Travail demandé:
1. Recopiez mot pour mot, dans le texte sur le capitalisme et la mondialisation, le passage allant de « La mondialisation accentuée » jusqu'à « et mal informés. ».
2. Reprenez le texte sur le capitalisme et la mondialisation en le prolongeant au-delà de sa dernière phrase.

Texte à lire:
La mondialisation accentuée de la production et des échanges, les perspectives de l’Europe de 1992, poussent à un impérialisme plus agressif, plus concentré : le capitalisme populaire des Chirac et Balladur ne peut tromper que de braves gens crédules et mal informés.
"The Economist" écrit : "Les français sont maso, ils s’inquiètent alors que l’économie est prospère et le déclin une hypothèse non vérifiée". Avant la crise, les grands groupes avaient reconstitué des "trésors de guerre" (puisque guerre il y a), tant par leurs opérations boursières. Ainsi Siemens dispose de 25 milliards de DM de liquidités, plus de 80 milliards de francs, de quoi racheter 4 ou 5 grosses affaires, en Europe ou ailleurs.
La société duale va s’accentuer, le nombre des déqualifiés et des exclus va croître sous la poussée conjuguée des progrès technologiques et des transferts d’industrie dans les pays à bas salaires. On surveillera les risques d’explosion  : pour cela - tous nos présidensiables parlent maintenant de solidarité - on créera une société de petits boulots. Quand la pression sera trop forte, on donnera un minimum vital, de l’ordre de 2.000 F. Avec les médias - et notamment les télés privées - on favorisera l’inculture des masses, on leur servira - c’est bien parti en France- des jeux (panem - 2.000 F - et circenses). L’université et la formation seront orientées dans un sens élitiste et essentiellement utilitaire.
L’évolution du système s’adaptera, lentement, uniquement sous la pression des faits : ainsi la réduction du temps de travail, bien partie déjà en Allemagne capitaliste (36 h 5 en RDA pour la métallurgie, sans diminution des salaires) : c’est possible dès lors que les gains de productivité compensent la réduction des horaires. Il faut être absolument persuadé que le capitalisme peut réaliser ces "avancées" sur 10 à 12 ans et ce, sans réduction du nombre de chômeurs, au contraire.

Matériel fourni:
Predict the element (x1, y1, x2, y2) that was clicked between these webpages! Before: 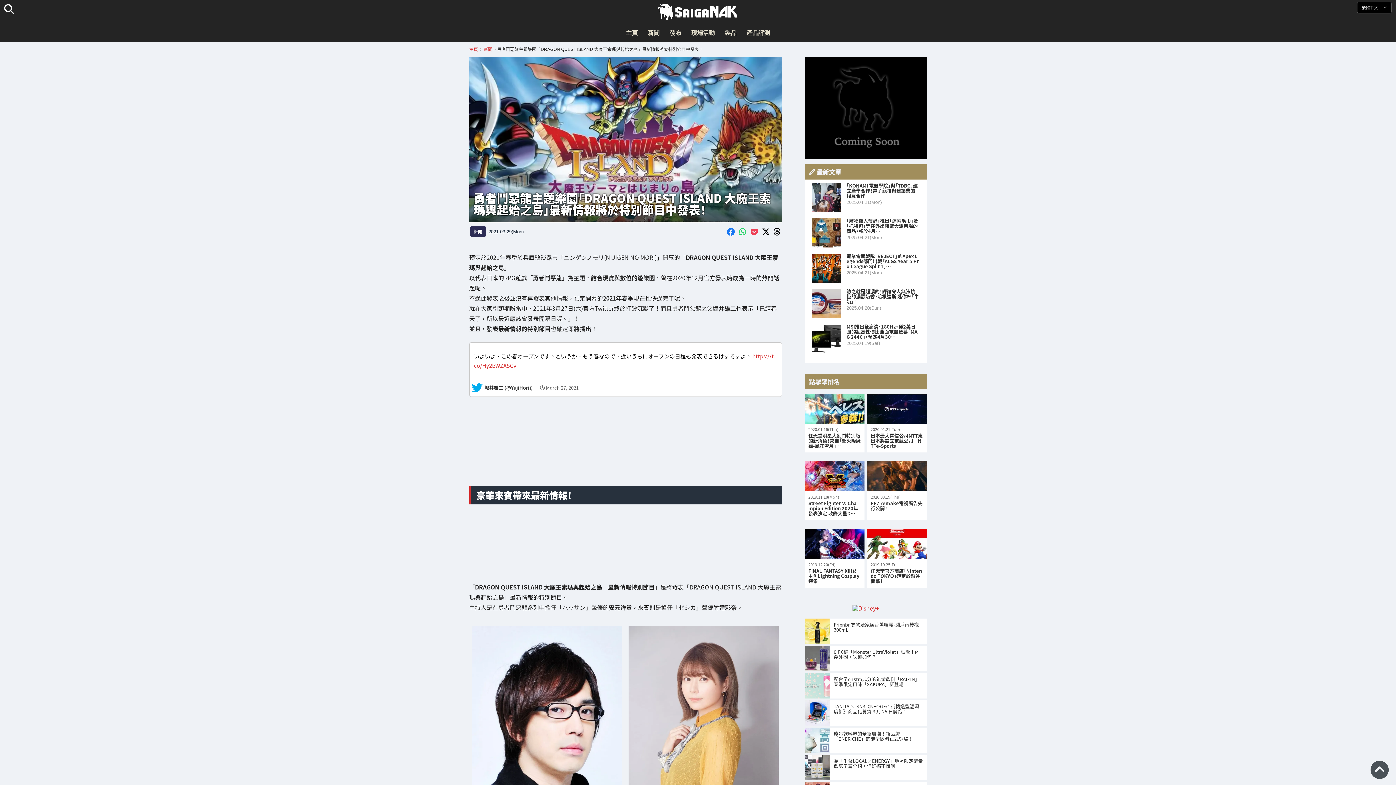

* * *

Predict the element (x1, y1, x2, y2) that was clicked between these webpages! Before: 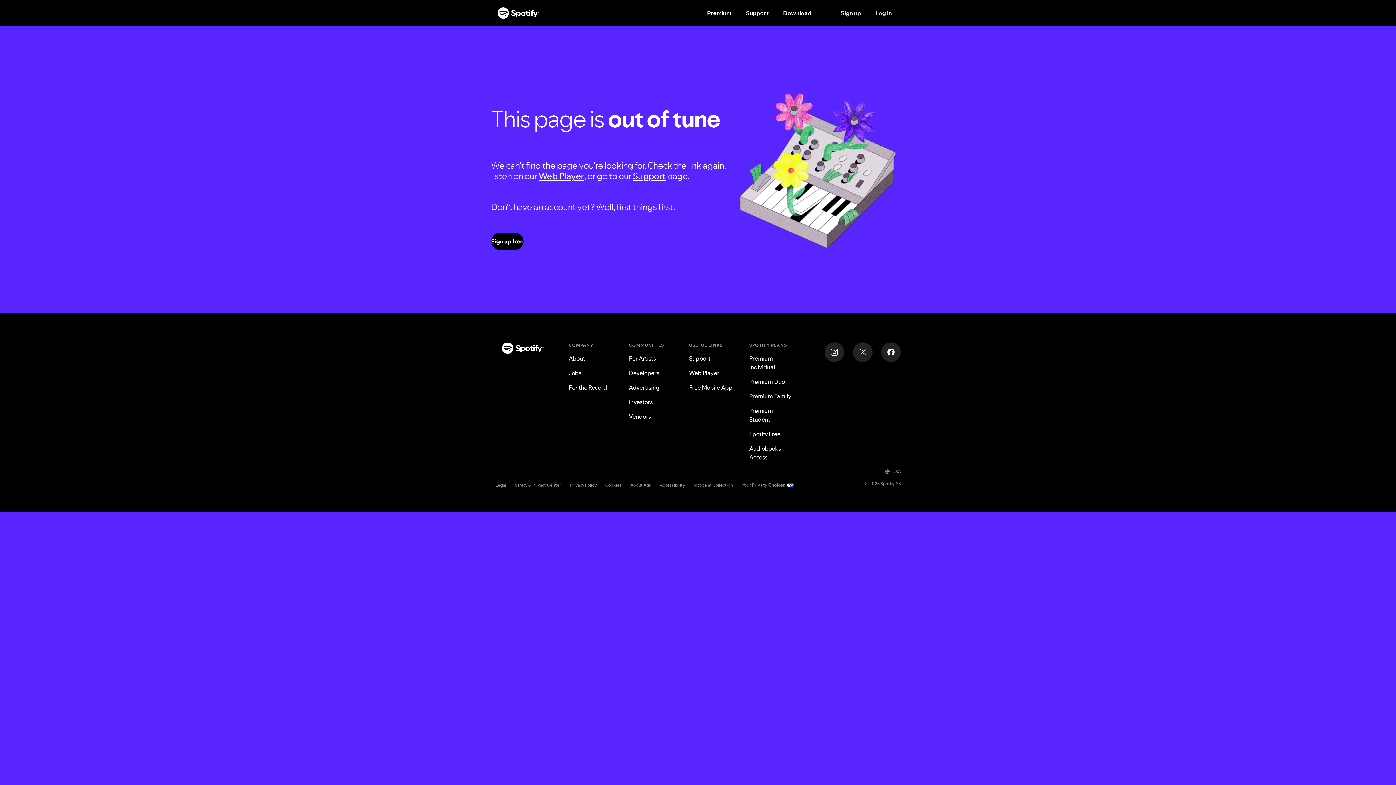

---

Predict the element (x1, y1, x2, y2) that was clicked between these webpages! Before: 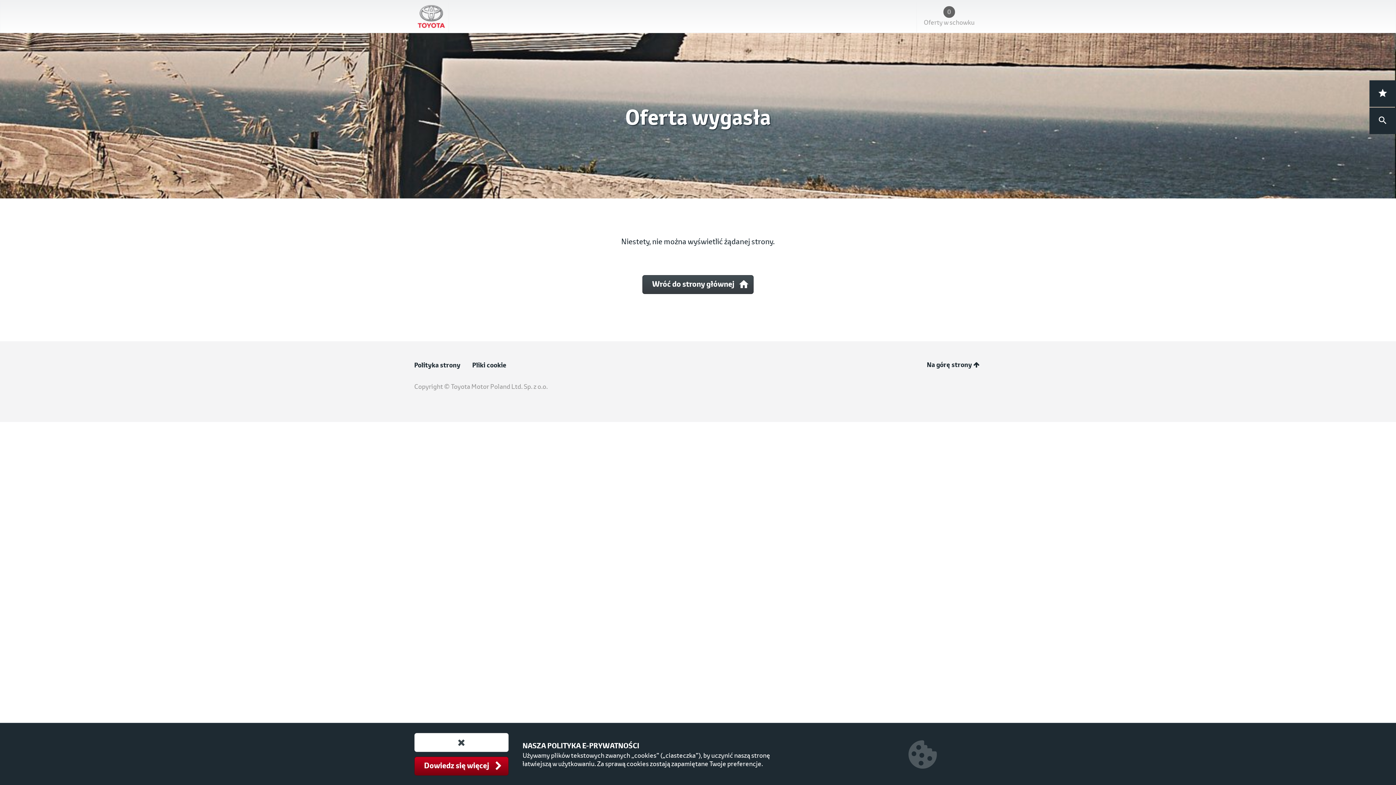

Corrigé de l'exercice:
1.
La mondialisation accentuée de la production et des échanges, les perspectives de l’Europe de 1992, poussent à un impérialisme plus agressif, plus concentré : le capitalisme populaire des Chirac et Balladur ne peut tromper que de braves gens crédules et mal informés.

2.
Sortie à gauche
Que faire face à cette évolution maintenant perceptible et quasi certaine de la grande mutation en cours ? Je suis désolé de ne pas paraître optimiste, mais tiens à dire que je ne suis pas non plus pessimiste : seulement objectif et, à terme, optimiste. En effet, tout d’abord, il peut survenir des "accidents de parcours" imprévus (cf. Mai 1968, krach boursier...) qui modifieront le cours de l’Histoire.
Deuxièmement, des forces sociales et intellectuelles devront peser sur le développement de cette société inhumaine. Je pense que nous devons faire nôtre cette réflexion de Juquin (France Inter le 21 mars) : "Je n’ai pas fini de déranger".
Dérangeons. L’histoire de l’homme s’est toujours déroulée de façon dialectique. Les plus belles conquêtes sociales ont été obtenues dans l’opposition par l’écrit et par les luttes : il n’y a donc aucune raison de désespérer. Mais il faut faire connaître - nous ne sommes pas seuls - l’autre société, l’alternative : celle du temps libre pour tous, du travail réduit pour tous, d’un revenu maximum pour tous, d’une culture à la portée de tous, de la paix enfin.

***

Conclusion : mutation ou plus précisément mutations ? c’est indubitable, nous l’avons vu. Crise ? Certainement le chômage, la société duale qui s’appronfondit, les guerres "exutoires" ou répressives, les destructions et limitations de richesses, c’est cela la crise. Crise de société, crise de civilisation, comme l’avait déjà souligné Malraux en 1968, avant la "crise" économique.

Mais comme toute entreprise humaine, le capitalisme impérialiste doit dépérir et mourir un jour. Car le ver (les éléments de la crise) est dans le fruit des mutations en cours. Et les hommes doivent continuer à se battre pour acquérir un jour la "citoyenneté intégrale", selon la belle expression (encore lui !) de Pierre Juquin.

(1) Jean Boissonnat, il y a plusieurs années écrivait : "il faut analyser la crise comme une période de transition qui peut durer un quart de siècle".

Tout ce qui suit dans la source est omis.